Johann Gottfried Tannauer, or Dannhauer (1680–1733–37) was a German painter, portraitist and miniaturist who worked in Russia after 1711.

== Early life ==
He was born in 1680 in Saxony.

== Career ==
He began as a watchmaker in Swabia, then studied music, but finally turned to painting and worked with Sebastiano Bombelli in Venice. After that, he visited Holland, where he copied the works of Rubens and decided to specialize in portraits.

While working in Karlsbad, he was recommended to Tsar Peter I by the Czech painter, Jan Kupecký. In 1710, he won an appointment as court painter and, after arriving in Smolensk, accompanied the Tsar on his travels during the Pruth River Campaign. This turned out badly for the Tsar and Tannauer, who lost all of his painting equipment.

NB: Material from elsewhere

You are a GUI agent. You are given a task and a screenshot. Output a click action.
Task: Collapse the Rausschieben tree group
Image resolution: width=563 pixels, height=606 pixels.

Upon settling in Saint Petersburg, he painted portraits of most of the members of the Royal Court, including Alexei Petrovich, Tsarevich of Russia, and other distinguished persons, such as Count Pyotr Andreyevich Tolstoy and Admiral Fyodor Apraksin. He also did historical paintings and repaired watches as a hobby. Among his many portraits of the Tsar, the best-known are those showing him at the Battle of Poltava (which was used for a postage stamp in 2009) and on his deathbed. He also worked as a teacher during his tenure as court painter. Among those who studied with him, at least briefly, were Ivan Nikitin and Pyotr Yeropkin.

After Peter's death, Tannauer remained in Russia until 1727, when he decided to go back to Germany. He made it only as far as Poland, then had a stroke. He returned to Saint Petersburg and died there sometime between 1733 and 1737.